休職中は規則正しい生活を送るためにリワークという復職に向けた施設に通ってました。
仕事のことは考えないようにしたけど、過去のことがフラッシュバックして寝付けない日がありました。
そんなときにリワークで自律訓練法という講座を受けて実践してみて
「薬に頼らずひとりでできて入眠効果が高い」と感じたため情報共有させていただきます。

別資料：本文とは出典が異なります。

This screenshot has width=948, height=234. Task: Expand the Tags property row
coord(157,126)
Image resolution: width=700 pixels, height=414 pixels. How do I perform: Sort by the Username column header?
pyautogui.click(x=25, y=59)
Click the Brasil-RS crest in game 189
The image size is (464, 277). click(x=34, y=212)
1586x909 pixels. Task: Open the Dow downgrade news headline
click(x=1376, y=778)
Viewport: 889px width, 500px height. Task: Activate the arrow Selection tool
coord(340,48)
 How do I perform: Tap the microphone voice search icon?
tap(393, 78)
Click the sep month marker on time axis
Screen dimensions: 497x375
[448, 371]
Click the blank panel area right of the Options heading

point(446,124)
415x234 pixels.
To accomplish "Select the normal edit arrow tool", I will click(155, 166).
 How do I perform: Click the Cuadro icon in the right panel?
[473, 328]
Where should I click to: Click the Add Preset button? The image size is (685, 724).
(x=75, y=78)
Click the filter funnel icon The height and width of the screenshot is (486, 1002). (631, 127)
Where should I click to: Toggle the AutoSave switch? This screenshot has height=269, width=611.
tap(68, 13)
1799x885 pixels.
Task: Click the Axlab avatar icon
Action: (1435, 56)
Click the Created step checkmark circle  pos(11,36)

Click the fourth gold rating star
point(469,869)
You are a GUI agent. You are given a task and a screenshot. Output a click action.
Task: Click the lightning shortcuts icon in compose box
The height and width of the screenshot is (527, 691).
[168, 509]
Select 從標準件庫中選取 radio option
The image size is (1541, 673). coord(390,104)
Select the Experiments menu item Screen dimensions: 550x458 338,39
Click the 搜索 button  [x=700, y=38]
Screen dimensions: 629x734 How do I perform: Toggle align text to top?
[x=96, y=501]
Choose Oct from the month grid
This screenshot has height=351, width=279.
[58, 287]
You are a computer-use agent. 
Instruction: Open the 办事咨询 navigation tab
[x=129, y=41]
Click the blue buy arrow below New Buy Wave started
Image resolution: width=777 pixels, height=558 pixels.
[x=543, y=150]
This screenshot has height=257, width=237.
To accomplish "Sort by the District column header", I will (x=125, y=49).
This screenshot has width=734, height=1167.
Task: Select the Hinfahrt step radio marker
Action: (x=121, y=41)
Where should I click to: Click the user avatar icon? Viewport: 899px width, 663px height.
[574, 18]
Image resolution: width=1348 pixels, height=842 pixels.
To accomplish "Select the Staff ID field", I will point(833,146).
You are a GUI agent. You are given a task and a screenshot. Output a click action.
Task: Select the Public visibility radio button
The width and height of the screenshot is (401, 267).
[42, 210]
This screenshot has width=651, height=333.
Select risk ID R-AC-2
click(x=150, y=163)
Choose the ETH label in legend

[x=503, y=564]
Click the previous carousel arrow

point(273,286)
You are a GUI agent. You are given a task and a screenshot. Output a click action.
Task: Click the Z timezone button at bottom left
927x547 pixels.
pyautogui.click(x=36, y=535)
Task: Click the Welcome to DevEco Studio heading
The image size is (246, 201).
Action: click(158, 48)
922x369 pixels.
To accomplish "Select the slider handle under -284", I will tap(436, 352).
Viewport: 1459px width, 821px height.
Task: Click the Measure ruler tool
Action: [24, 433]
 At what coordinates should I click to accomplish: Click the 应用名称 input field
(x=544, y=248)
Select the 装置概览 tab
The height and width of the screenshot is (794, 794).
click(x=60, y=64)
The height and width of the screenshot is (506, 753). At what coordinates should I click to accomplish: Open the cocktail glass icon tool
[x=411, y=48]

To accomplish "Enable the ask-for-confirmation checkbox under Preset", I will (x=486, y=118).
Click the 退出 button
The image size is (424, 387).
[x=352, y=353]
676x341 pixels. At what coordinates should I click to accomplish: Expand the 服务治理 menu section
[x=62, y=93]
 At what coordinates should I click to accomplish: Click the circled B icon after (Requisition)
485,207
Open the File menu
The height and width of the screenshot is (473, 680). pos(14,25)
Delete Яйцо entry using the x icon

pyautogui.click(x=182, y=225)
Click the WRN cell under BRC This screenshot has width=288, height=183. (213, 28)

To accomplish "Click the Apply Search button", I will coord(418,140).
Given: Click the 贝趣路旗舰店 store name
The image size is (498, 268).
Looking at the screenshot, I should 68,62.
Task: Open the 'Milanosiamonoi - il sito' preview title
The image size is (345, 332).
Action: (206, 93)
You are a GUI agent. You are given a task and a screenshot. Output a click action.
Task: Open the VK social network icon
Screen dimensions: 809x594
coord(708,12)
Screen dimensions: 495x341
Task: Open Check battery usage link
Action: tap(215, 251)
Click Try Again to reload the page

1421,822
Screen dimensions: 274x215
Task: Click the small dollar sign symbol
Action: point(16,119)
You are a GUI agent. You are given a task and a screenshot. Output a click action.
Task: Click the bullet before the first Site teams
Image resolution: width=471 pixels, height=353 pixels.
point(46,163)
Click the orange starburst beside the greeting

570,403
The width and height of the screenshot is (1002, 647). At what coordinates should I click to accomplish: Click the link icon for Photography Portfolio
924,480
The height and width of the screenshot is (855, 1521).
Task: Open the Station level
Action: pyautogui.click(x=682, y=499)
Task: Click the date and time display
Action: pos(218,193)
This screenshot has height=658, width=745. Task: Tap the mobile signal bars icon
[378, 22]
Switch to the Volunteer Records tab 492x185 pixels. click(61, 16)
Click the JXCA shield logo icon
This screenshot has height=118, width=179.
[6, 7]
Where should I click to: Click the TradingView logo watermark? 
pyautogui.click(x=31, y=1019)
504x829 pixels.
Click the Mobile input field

※うつ病の方に限らず寝付けないなぁと感じる方も試してみてください。
自律訓練法について
ここでは自律訓練法についてを簡単に解説します。
自律訓練法とはドイツの精神学者 J.H.シュルツ教授が始めた一種の自己催眠法のことです。
シュルツ教授の研究によると・・・
人が睡眠状態に入るときには2つの感覚を感じているそうです。
- 手足などが「重たい」という感覚
- 手足などが「温かい」という感覚
手足などが「重たい」、「温かい」などを心の中で繰り返し唱えることで
脳がリラックス状態になって睡眠状態へ入ることができるとのことです。
なんか胡散臭い。。。
わたしも初めて実践したときは怪しいなぁと思っていたのですが、
やってみるとそのまま眠ってしまいそうなフワフワした感覚がありました。
おそらく緊張感が解けてリラックスしていたのだと思います。
それではこの感覚を味わうためにまずは事前準備をしましょう!
まずは両足、両腕を軽く開いて仰向けになって寝ます。
次に目を閉じてゆっくり深呼吸をし、「気持ちが落ち着いている」と心の中でゆっくり唱えましょう。
このときになるべく何も考えないようにします。
悩んでいることは置いておきましょう。
事前準備で気持ちが落ち着いてきたら心のなかで公式①~⑥をそれぞれ数回唱えます。
(自律訓練法では唱えるのを公式というみたいです。)
- 第1公式 ・・・ 「手足が重たい」
- 第2公式 ・・・ 「手足が温かい」
- 第3公式 ・・・ 「心臓が静かに打っている」
- 第4公式 ・・・ 「ラクに呼吸している」
- 第5公式 ・・・ 「お腹が温かい」
- 第6公式 ・・・ 「額が心地よく涼しい」
それぞれの公式を唱えているときは、「重さ」や「温かさ」など実際に体の状態を感じながら唱えてください。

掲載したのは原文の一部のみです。